Realism in International Relations
The video begins with a lecture from professor Richard Betts who is the director of the institute of War and Peace studies and director of the International Security Policy program in the School of International and Public affairs at Columbia University. In the lecture video he was discussing and explaining the many different theories of realism. Realism is a theory of how the world usually works. Realism is not a blueprint to how things should work in special cases because of the many flaws and different schools of thought that “Realism” contains. There are many forms to the thought of Realism, classical, neoclassical, defensive, offensive, neorealism and rise and fall realism. Theorists of classical realism associate themselves with the teachings Hobbes and Machiavelli, which emphasize that there will always be flaws to human nature. Thus the power seeking motives, personal interests for states and the focus on material things. In realism states look for security in all of its forms. Realism also explains the world as if it is in an archaic state. Because of the lack of sovereignty and a one world government it defines political order in the international system.
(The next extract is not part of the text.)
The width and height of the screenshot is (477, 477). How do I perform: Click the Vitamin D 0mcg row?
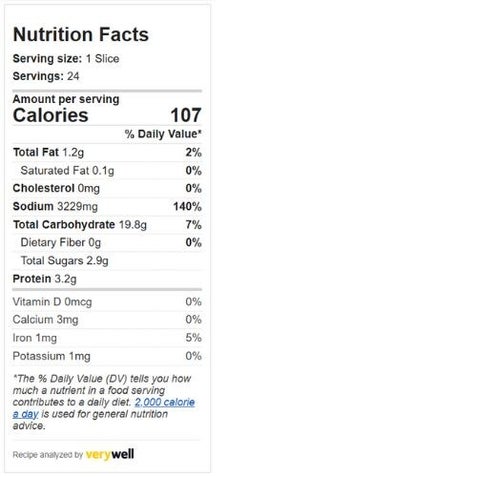[107, 302]
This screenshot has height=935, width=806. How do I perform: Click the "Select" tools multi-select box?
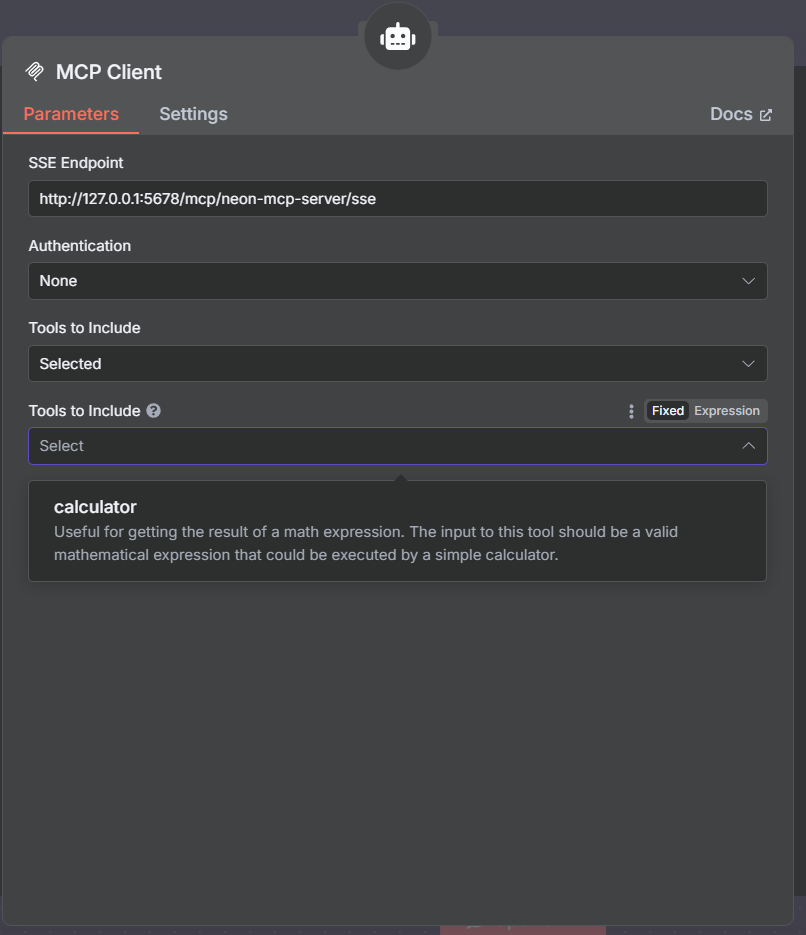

According to Professor Betts in the video “That in the international system you are on your own, and have to act like it”. Which means everybody is fighting for their own personal gain. We look to the United Nations or NATO for help but yet they are not world governments, instead they are looked at as hands that will help only when it is in their best interest. Richard Betts points to another issue on how the realists are focused on the problem of peace and war. While the realist schools of thought see evil for the main cause of war, the liberalists see evil as the cause of war. When war is caused through the disagreement between states through the breaking of civil law it is viewed as a tragedy, where if there is a transgressor that has caused the war somehow it...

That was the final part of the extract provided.